First, a primer on what DNS is. DNS stands for Domain Name System (or service), and it changes friendly domain names (such as yahoo.com, google.com, or eraserlake.com) into the IP addresses that the internet really works off of. It's alot easier for people to remember yahoo.com than it is to remember 66.54.245.13, which is why the DNS system was created. Anytime you type a domain name in your web browser (or anywhere else that goes across the internet), a DNS server takes that domain name, compares it against an internal table (DNS table), and then sends back the ip address it looked up to your computer. Then your computer uses that IP address to contact the actual web page.
As you an probably surmise, this can be a slow, laborious practice, especially if the DNS server is under a heavy load. So, to help expedite this, Windows 2000 has a DNS cache implemented...basically, instead of asking for the ip over and over again, it stores a local copy of the ip. This allows it to just look up the ip locally and very quickly. This local copy of ip addresses is called a DNS cache.
Windows 2000 actually comes with a pretty efficient DNS cache preinstalled. However, through the use of the registry, we can tweak the cache out to make it larger, so that it stores more ip addresses. To do that, continue reading.
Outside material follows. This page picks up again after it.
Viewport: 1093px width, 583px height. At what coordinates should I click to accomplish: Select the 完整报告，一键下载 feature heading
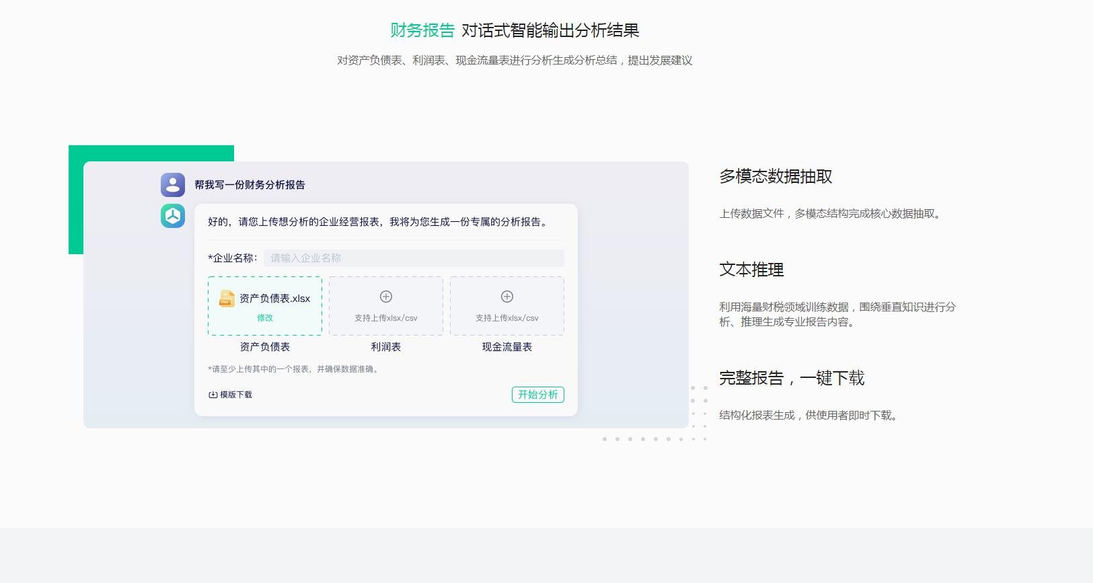pos(791,379)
First, we need to open up regedit. Start | run | regedit. Then, we need to browse to the following key:
HKEY_LOCAL_MACHINESYSTEMCurrentControlSetServicesDnscacheParameters
We will need to modify or create the following keys. CacheHashTableBucketSize, CacheHashTableSize, MaxCacheEntryTtlLimit, and MaxSOACacheEntryLimit. If these values don't exist, you will need to create them. Please note that they are DWORDS.
Apparently the best values for these are as follows. Note, all values are in decimal.
CacheHashTableBucketSize | 384 |
CacheHashTableSize | 64000 |
MaxCacheEntryTtlLimit | 301 |
MaxSOACacheEntryLimit | 300 |
There are additional values in this key, but I wouldn't recommend tweaking them any unless you really know what you're doing.